• [Task description] The required result is the exact run of lines beginning at the one containing "Safety Equipment Back Supports (781, 1588)" and ending at the last line of the entries.

• [Material provided]
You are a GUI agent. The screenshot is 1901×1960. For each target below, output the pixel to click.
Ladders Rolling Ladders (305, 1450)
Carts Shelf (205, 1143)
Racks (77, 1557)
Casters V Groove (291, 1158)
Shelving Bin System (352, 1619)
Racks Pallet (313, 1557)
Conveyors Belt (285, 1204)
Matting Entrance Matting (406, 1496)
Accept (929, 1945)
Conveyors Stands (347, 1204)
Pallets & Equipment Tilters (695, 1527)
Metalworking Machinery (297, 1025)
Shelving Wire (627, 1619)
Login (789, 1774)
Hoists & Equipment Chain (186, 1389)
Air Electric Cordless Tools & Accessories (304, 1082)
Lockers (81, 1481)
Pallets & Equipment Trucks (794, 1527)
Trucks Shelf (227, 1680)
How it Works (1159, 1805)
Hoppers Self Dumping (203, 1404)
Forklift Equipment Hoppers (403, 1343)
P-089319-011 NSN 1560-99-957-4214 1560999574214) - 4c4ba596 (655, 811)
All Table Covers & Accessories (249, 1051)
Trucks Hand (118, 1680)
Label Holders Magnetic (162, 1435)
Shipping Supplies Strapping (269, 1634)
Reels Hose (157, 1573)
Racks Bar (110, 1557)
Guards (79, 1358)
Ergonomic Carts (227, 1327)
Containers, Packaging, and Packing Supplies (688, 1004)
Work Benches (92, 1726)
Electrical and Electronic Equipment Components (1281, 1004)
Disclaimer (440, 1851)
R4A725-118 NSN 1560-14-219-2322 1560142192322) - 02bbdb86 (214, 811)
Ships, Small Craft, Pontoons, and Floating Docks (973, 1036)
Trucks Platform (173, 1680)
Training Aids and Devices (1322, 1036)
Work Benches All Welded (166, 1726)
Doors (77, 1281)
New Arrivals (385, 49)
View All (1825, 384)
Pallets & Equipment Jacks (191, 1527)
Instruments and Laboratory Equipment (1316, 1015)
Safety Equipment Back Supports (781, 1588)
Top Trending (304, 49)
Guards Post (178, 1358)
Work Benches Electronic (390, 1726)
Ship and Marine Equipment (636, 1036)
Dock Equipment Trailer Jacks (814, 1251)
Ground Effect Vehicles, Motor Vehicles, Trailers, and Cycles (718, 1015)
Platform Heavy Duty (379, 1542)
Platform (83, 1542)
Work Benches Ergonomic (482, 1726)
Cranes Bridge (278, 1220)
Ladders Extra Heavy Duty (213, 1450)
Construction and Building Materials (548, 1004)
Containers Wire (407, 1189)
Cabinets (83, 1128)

• [Response to this exercise]
Safety Equipment Back Supports (781, 1588)
Top Trending (304, 49)
Guards Post (178, 1358)
Work Benches Electronic (390, 1726)
Ship and Marine Equipment (636, 1036)
Dock Equipment Trailer Jacks (814, 1251)
Ground Effect Vehicles, Motor Vehicles, Trailers, and Cycles (718, 1015)
Platform Heavy Duty (379, 1542)
Platform (83, 1542)
Work Benches Ergonomic (482, 1726)
Cranes Bridge (278, 1220)
Ladders Extra Heavy Duty (213, 1450)
Construction and Building Materials (548, 1004)
Containers Wire (407, 1189)
Cabinets (83, 1128)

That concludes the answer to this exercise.